Grüne gegen lockere Abschussregeln: „Wiederausrottung lehnen wir ab“

Die Grünen lehnen den Antrag ab. Man nehme die Anliegen und Ängste der Weidetierhalter „sehr ernst“, sagt der Grünen-Obmann im Umweltausschuss, Jürgen Kretz, zu IPPEN.MEDIA. „Eine Scheindebatte brauchen wir aber nicht.“ Die Grünen sprechen sich für eine „langfristig verträgliche Koexistenz von Mensch und Wolf“ aus. „Der Wolf hat ein Existenzrecht“, sagt Kretz. „Eine Wiederausrottung oder Reduzierung des Wolfsbestandes lehnen wir ab.“

Weidetierhalter müssten aber besser bei Herdenschutzmaßnahmen unterstützt werden, etwa durch Förderung von Herdenschutzmaßnahmen und entsprechende Kostenübernahmen, beispielsweise für den Arbeitsaufwand, „sowie durch frühzeitige Beratung, wo bislang noch keine Wölfe existieren“. Herdenschutzmaßnahmen seien wirksamer als eine Bestandsbejagung.
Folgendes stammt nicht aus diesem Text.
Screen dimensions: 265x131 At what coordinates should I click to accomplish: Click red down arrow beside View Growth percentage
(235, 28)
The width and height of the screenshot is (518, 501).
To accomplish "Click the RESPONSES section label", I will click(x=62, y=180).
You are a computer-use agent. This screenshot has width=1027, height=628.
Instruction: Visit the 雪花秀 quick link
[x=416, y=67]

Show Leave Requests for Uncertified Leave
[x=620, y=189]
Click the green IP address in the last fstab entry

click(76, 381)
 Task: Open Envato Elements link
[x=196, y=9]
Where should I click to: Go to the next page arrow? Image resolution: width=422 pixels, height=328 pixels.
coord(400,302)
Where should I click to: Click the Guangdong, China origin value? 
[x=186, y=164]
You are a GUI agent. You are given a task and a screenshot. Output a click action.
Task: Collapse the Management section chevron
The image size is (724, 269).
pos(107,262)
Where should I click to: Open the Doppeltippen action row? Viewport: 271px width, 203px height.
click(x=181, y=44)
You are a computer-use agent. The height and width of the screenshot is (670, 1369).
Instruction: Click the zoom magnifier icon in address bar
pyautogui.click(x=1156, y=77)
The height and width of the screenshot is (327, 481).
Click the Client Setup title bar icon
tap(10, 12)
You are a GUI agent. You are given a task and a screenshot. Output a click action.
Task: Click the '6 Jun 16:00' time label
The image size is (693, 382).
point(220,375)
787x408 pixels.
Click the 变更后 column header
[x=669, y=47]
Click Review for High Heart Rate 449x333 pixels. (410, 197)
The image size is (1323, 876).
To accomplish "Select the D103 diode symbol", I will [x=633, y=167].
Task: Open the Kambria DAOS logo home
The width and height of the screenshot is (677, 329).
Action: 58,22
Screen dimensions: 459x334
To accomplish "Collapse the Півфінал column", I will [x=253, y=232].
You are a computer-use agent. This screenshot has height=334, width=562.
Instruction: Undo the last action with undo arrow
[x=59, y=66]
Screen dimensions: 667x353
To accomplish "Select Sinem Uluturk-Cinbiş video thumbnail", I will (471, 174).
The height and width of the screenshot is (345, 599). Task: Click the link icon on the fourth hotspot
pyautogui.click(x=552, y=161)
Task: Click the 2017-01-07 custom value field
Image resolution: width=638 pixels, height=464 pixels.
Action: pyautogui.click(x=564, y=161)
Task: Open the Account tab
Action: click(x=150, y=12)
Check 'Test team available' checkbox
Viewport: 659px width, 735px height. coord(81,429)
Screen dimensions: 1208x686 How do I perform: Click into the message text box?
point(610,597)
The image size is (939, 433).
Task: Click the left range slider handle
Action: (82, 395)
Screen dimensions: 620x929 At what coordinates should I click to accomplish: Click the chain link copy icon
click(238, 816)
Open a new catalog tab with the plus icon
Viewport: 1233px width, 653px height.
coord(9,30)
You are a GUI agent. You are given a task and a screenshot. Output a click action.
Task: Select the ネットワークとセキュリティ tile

„Wir alle kennen den ‚bösen Wolf‘ aus dem Märchen“

Ein Abschuss solle die Ausnahme bleiben – „in Fällen, wo Wölfe gelernt haben, Herdenschutzmaßnahmen zu überwinden, ist das leider alternativlos, weil sonst dieses Verhalten an den Nachwuchs weitergegeben wird.“ Zudem brauche es mehr Aufklärung über tatsächliche Risiken von Wölfen. Es gebe in diesem Punkt Fehleinschätzungen in der Bevölkerung. „Unsere kulturelle Prägung tut ihr übriges – wir alle kennen den ‚bösen Wolf‘ aus dem Märchen.“

Die CDU/CSU meint dazu in einer Stellungnahme: „Es ist leider kein Märchen: Wölfe breiten sich in Europa rasant aus, und sie sind mitnichten harmlos.“ Es brauche daher leichtere Abschussregeln. Die umweltpolitische Sprecherin der Fraktion,Anja Weisgerber, fordert von Bundesumweltministerin Steffi Lemke (Grüne) daher, „mit der romantischen Verklärung des Wolfes endlich aufzuhören“.(as)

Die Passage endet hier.